Infine, ennesimo elemento innovativo, Superman Returns esce anche in una versione con inserti in 3D, un'altra cosa da cui Singer si è lasciato conquistare: "[Quelli dell'Imax] hanno preso il nostro trailer e l'hanno trasformato in 3D. Ci sono rimasto di sasso, veramente impressionante. Dopo aver visto questa dimostrazione ho pensato che dovevo inserire questa tecnologia nel film". La versione con inserti tridimensionali è distribuita solo nei cinema del circuito Imax (in Italia ce ne sono due) e in America, dove il film è già uscito, sta riscuotendo incassi altissimi, senza precedenti nella breve storia di questo tipo di sale, anche perchè si tratta della prima pellicola hollywoodiana non animata ad uscire in questo tipo di sale. Nel complesso le parti tridimesionali durano 20 minuti, e capire quando è il momento di inforcare gli occhialetti speciali non sarà difficile dice Singer: "Funziona più o meno in modo che quando Clark Kent si leva gli occhiali il pubblico li indossa".

da LA REPUBBLICA del 19/07/06

Quando Clark Kent si leva gli occhiali il pubblico li indossa

Ci si immagina sempre che ad Hollywood, il luogo della professionalità cinematografica per antonomasia, ogni decisione sia accuratamente bilanciata, pianificata e infine applicata, specialmente quelle che prevedono grosse spese. Invece come capita in tutti gli altri ambiti spesso le decisioni più importanti e che in seguito si rivelano fondamentali sono dovute a colpi di testa e fortunate coincidenze.

Così è capitato che uno dei film più tecnologicamente innovativi degli ultimi anni lo sia diventato senza una particolare pianificazione, ma andiamo con ordine.

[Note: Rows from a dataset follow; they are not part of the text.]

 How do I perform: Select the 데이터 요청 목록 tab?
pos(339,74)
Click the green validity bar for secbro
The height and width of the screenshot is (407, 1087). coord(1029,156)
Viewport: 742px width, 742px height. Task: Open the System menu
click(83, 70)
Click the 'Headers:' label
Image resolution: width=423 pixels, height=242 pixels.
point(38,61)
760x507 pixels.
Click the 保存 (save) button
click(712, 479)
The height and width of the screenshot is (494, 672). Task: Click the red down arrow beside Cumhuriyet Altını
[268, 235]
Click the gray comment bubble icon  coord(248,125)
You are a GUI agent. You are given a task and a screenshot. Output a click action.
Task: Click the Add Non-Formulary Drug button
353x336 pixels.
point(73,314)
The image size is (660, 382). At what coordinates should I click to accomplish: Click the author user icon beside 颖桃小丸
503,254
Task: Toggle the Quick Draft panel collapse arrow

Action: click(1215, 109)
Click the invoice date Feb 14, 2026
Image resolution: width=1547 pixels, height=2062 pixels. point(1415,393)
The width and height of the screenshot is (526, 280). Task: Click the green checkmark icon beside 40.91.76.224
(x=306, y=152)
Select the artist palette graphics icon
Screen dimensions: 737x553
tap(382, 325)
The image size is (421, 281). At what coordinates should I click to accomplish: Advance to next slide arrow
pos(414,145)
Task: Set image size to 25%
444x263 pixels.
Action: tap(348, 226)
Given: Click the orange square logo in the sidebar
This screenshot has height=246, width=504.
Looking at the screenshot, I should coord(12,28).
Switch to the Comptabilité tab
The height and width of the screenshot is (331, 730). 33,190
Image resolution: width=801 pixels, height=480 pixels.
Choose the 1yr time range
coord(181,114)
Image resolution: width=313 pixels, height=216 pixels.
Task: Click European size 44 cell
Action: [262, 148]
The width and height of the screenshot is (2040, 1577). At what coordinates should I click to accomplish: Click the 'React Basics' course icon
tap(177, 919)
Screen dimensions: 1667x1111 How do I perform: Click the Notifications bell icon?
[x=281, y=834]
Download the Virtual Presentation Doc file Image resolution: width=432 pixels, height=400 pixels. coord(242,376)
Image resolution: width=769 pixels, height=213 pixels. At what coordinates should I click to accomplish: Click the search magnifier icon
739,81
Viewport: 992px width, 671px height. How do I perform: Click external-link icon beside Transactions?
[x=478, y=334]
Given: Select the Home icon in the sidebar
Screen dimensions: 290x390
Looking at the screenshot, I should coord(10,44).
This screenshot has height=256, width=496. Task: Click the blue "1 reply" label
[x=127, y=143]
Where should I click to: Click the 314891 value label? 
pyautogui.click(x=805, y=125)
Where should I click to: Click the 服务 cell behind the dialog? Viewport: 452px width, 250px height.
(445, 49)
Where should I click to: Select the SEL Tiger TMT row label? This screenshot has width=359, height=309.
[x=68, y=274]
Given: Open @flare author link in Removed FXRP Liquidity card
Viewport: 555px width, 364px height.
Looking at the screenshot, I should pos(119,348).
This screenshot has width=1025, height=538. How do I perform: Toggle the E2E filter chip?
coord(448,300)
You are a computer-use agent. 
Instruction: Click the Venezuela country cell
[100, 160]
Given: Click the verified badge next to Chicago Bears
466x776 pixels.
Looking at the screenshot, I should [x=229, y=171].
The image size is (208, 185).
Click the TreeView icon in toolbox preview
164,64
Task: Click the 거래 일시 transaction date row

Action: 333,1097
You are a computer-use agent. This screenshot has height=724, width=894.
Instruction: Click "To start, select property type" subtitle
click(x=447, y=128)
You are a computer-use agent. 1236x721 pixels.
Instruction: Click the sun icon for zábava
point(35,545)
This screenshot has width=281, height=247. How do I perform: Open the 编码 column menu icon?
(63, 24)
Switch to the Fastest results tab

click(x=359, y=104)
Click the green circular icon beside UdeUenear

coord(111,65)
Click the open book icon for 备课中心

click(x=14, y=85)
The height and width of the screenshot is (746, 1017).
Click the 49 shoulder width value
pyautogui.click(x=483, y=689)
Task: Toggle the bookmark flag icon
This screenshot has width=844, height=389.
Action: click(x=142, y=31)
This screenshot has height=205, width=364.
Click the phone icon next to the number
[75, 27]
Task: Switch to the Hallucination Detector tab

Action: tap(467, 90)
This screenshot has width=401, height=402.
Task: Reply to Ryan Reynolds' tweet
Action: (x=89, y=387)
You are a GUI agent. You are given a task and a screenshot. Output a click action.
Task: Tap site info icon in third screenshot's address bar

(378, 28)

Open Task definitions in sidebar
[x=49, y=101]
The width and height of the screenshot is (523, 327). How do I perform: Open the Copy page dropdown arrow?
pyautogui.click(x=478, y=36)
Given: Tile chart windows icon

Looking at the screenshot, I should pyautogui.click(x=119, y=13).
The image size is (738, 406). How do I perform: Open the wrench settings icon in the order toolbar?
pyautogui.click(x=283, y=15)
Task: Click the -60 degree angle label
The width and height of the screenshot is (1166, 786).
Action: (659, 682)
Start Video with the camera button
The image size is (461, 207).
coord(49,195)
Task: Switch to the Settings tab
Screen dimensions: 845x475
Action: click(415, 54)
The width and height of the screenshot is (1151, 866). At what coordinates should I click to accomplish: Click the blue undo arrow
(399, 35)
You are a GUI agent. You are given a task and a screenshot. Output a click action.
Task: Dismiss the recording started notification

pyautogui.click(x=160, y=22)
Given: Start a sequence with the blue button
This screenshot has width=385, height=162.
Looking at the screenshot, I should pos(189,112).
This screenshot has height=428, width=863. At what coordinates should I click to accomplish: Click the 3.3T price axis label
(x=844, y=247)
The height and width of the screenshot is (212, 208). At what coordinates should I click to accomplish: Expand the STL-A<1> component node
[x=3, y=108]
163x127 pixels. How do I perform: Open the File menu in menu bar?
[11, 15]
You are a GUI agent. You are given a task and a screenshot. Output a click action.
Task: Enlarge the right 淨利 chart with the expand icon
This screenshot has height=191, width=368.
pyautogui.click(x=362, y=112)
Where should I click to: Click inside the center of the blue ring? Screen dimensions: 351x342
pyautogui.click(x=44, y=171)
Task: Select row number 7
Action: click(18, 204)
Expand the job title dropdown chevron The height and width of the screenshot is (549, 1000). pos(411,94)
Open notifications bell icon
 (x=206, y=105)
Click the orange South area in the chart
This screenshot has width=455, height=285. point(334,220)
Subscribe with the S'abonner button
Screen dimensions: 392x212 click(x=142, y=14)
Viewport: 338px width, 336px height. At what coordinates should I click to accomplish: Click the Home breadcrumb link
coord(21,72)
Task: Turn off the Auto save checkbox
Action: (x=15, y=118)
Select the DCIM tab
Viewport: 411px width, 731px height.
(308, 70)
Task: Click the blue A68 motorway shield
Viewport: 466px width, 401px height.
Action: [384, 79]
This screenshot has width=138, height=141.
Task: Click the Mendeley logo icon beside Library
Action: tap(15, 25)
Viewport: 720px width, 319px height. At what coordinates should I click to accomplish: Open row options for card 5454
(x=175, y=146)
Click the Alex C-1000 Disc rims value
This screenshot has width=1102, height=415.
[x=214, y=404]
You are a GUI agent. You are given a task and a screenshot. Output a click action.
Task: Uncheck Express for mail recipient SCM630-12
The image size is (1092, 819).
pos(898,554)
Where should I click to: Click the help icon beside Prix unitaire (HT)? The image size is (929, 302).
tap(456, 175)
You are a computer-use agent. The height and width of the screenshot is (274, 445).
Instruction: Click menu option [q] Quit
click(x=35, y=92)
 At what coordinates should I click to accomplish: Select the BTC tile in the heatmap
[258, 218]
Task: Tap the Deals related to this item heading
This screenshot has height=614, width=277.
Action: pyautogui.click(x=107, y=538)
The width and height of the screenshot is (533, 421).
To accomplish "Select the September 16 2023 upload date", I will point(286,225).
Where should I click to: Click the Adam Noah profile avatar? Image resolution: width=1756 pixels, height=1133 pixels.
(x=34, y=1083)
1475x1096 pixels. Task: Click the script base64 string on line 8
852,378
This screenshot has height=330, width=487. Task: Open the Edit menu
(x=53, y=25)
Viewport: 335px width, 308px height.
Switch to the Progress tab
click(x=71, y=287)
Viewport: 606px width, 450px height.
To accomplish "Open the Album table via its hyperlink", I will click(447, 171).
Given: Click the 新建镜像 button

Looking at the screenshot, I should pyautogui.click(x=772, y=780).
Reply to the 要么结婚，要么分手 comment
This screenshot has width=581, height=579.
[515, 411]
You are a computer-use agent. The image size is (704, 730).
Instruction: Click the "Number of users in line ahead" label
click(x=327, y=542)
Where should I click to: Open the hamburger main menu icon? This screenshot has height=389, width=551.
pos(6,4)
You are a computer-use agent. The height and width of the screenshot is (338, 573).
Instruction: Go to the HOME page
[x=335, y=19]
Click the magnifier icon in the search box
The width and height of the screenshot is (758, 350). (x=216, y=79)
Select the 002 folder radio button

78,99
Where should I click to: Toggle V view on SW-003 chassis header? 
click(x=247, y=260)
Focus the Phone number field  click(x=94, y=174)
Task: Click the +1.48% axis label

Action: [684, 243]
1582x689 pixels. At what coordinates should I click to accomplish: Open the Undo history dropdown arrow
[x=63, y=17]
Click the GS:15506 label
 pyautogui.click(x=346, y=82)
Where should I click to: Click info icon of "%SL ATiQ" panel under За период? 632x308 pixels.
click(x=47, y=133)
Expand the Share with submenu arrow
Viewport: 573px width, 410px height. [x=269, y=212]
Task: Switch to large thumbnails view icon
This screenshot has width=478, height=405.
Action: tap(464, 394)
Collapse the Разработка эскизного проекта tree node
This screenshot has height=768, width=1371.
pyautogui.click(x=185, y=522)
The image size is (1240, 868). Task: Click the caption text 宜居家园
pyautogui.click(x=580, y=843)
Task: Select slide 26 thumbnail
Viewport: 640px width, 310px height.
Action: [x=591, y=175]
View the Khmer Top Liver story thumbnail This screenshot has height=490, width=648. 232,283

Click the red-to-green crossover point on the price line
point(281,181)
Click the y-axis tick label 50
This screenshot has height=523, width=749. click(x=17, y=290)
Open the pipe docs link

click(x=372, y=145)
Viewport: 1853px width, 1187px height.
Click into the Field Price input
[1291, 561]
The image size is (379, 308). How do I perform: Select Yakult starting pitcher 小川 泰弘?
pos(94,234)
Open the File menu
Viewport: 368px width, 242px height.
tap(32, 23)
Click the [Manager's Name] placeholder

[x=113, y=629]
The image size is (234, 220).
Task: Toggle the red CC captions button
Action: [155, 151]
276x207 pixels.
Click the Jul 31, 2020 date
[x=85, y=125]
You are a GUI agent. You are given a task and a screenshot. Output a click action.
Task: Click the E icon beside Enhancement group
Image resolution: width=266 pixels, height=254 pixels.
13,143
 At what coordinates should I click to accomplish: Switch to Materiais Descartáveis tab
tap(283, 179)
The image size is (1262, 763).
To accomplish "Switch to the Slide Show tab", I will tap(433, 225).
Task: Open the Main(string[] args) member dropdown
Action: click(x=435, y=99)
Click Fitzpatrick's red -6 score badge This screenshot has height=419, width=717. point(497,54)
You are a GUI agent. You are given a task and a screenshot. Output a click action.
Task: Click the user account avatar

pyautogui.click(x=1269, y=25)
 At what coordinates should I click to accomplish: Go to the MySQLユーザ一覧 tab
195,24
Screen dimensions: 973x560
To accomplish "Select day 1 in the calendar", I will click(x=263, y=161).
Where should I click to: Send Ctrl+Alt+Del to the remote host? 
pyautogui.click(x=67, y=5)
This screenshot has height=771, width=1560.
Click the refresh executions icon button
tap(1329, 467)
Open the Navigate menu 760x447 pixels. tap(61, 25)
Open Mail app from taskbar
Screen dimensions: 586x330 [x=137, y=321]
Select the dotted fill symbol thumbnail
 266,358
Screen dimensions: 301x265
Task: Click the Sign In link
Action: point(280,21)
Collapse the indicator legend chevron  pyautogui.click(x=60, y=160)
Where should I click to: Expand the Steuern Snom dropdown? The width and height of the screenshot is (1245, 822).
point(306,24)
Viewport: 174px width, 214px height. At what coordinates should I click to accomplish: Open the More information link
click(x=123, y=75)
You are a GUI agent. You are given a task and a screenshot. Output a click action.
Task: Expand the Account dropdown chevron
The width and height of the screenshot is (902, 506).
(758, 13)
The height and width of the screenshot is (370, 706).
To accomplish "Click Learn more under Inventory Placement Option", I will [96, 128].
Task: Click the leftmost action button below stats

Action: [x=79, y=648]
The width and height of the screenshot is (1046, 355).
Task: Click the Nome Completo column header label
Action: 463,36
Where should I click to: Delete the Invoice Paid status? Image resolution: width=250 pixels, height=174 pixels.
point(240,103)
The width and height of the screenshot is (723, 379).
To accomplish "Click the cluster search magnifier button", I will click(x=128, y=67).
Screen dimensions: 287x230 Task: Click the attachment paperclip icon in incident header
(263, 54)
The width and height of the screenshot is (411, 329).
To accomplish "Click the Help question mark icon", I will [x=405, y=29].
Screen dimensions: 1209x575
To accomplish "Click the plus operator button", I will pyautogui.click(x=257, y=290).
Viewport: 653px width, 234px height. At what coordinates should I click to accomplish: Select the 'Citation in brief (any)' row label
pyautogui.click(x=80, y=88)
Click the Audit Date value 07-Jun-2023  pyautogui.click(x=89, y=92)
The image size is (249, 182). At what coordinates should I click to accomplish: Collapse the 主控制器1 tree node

Nel 2002 Bryan Singer viene invitato al "digital summit" un evento che si tiene al ranch Skywalker, la residenza di George Lucas, dove l'ideatore della saga cinematografica di Guerre Stellari, presenta assieme ad aziende del settore le ultime novità in fatto di cinema digitale ad amici e colleghi. Lo stesso Singer (regista giovane che è nel grande giro da relativamente poco tempo) ha descritto con toni sorpresi e sognanti questi "colleghi ed amici", si era trovato infatti seduto accanto ai suoi idoli: Spielberg, Coppola, Stone, Cameron e Martin Scorsese, per dirne alcuni, con George Lucas che gli spiegava i pregi delle macchine da presa digitali; una scena abbastanza imprevedibile.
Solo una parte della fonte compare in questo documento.